Al di là della moria del kiwi, desta ancora preoccupazione la cimice asiatica che, dopo un 2020 senza particolari problemi, nel 2021 si è ripresentata in maniera molto seria nel Mantovano e in Emilia Romagna. La situazione è comunque in evoluzione, in aumento in diverse zone l'incidenza delle parassitizzazioni da parte di T. japonicus, T. mitsukurii e A. bifasciatus, mentre sono da seguire con attenzione le situazioni di Friuli, Piemonte e Veneto nella quali la cimice sembra stia lentamente rallentando la morsa sulle produzioni agricole. Ancora indenne le coltivazioni nelle diverse aree produttive della Calabria.
Desta sempre preoccupazione il cancro batterico (Psa), che comunque, grazie a puntuali e intensi programmi di difesa, a base di prodotti rameici, acibenzolar-S-metile e Bacillus amyloliquefaciens, è stata tenuta sotto controllo.
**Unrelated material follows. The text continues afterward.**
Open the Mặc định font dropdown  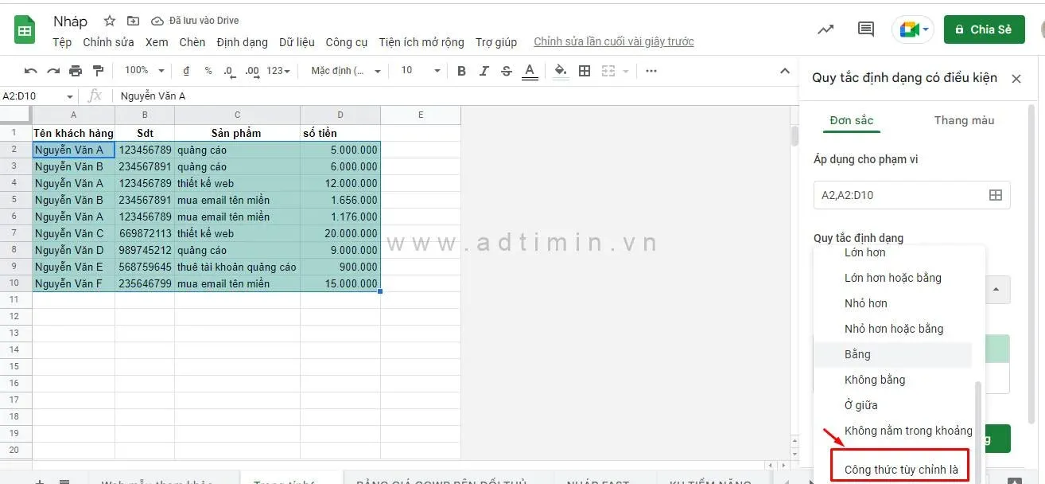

Tuttora sotto controllo, ma da seguire l'evoluzione di altre avversità, segnalate e costantemente monitorate quali botrite, carie del legno, cocciniglie, metcalfa ed eulia.
Segnalata con una certa preoccupazione nel 2021 la presenza dell'eriofide in Piemonte.
In sede di conclusioni, Sauro Simoni, ha ripreso il tema dell'eriofide, precisando come la situazione sia in evoluzione con ripercussioni, spesso comunque immotivate, sulle esportazioni, verso l'Australia in particolare.
Nei prossimi giorni le relazioni presentate nel corso del convegno sull'actinidia saranno disponibili sui siti dell'Aipp e delle Giornate Fitopatologiche, come pure la registrazione dell'incontro, mentre una sintesi delle relazioni verrà presentata alle prossime Giornate Fitopatologiche che si terranno nel 2022 tra il 15 e il 18 marzo a San Lazzaro di Savena (Bo).
Giovedì 18 novembre si terrà il prossimo incontro che avrà per tema la coltura della vite nel Centro Sud Italia.